Erst noch spekulierten manche Experten darüber, ob uns überhaupt eine Rezession bevorstehe, eine allenfalls nur leichte von null Komma und etwas oder vielleicht doch ein mehr als nur leichter Einbruch. In angeblicher Bildhaftigkeit bemühten Ökonomen und Wirtschaftsjournalisten die Buchstaben V, U, L oder das umgekippte S als Symbole, um darzulegen, was möglicherweise auf uns zukomme. Entweder ein kurzer, ein etwas längerer, ein sehr lang anhaltender Absturz oder ein holpriges Auf und Ab über eine längere Zeit. Nach der einen oder der anderen Buchstabenform könne sich das Bruttoinlandprodukt in den nächsten Monaten oder allenfalls in den nächsten ein, zwei Jahren entwickeln. Was das für die Menschen bedeuten würde, das musste man sich jeweils selber ausmalen.

Erst noch abgewiegelt

Nicht in Aktivismus verfallen, tönte es erst noch von der Wirtschaftslobby, als ob die von Wirtschaftsminister Parmelin vor einer Woche versprochene Nothilfe von zehn Milliarden Franken für Kurzarbeit, Arbeitslosigkeit und anderes ausreichen würde. In manch anderen Ländern gilt in Anspielung an die von Mario Draghi im Herbst 2012 geäusserte Losung «What ever it takes» – tun, was auch immer notwendig ist. Damals wurde der Euro gerettet. Jetzt ist alles zu tun, um den Wirtschaftskollaps zu verhindern oder zumindest dessen Folgen zu lindern.

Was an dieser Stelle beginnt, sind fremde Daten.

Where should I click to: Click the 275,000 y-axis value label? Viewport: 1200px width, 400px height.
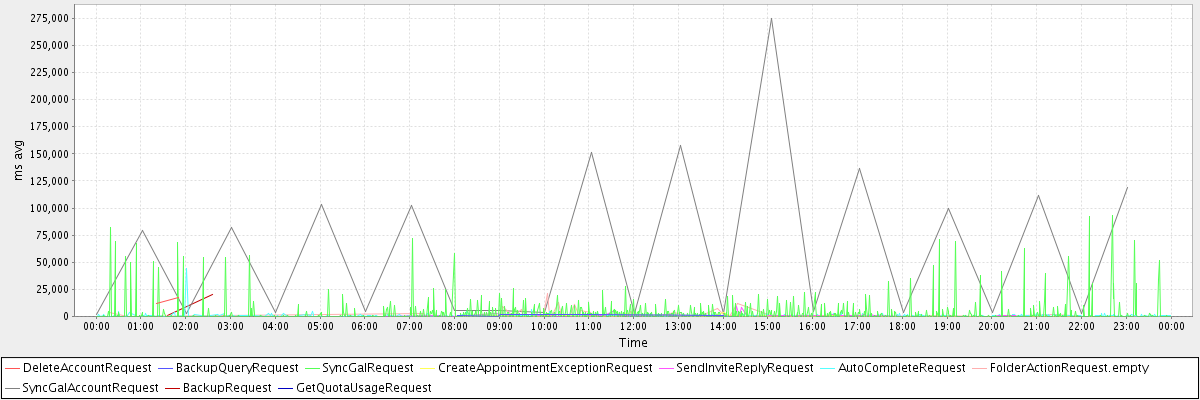(48, 18)
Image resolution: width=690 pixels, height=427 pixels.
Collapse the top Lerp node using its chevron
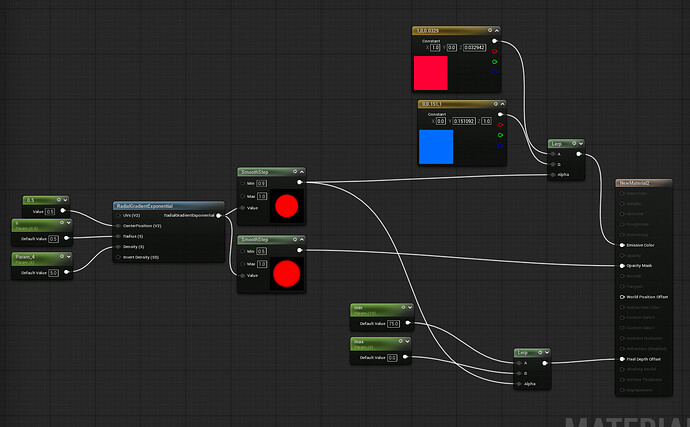click(579, 143)
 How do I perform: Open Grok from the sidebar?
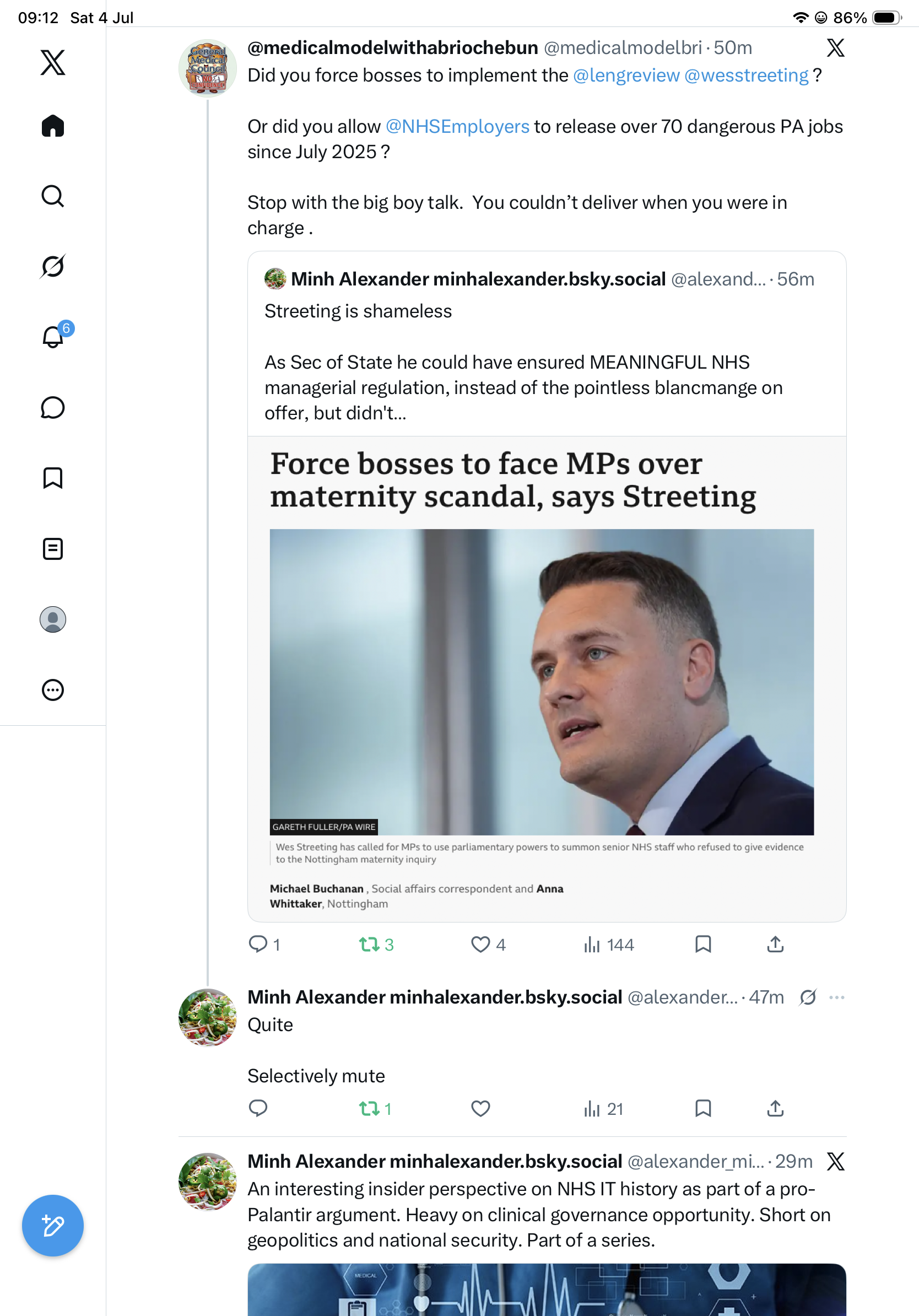click(53, 266)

Es geht nicht ums Spekulieren darüber, wie tief der Absturz sein könnte, auch nicht darum, wie bei den Wirtschafts- und Finanzkrisen der letzten Jahrzehnte, die Wirtschaft möglichst schnell wieder in Gang zu setzen. Sondern es gilt sie soweit möglich in Gang zu halten. Sicherheitsnetze sind zu spannen für Unternehmen, Selbständigerwerbende, Arbeitnehmer, für alle. Nötig sind flexible Kurzarbeitsmodalitäten, Liquiditätshilfen, Bürgschaften, Stundung von Steuern und auch Lohnfortzahlungen für Menschen in prekären Arbeitsverhältnissen. Das hat jetzt auch der Bundesrat verstanden. Er vervierfacht sein Notprogramm auf mehr als 40 Milliarden Franken und will damit alle erreichen. Und noch wichtiger: Es gründet auf einer Momentaufnahme. Sollte es mehr brauchen, um das Ziel zu erreichen, werde man mehr tun.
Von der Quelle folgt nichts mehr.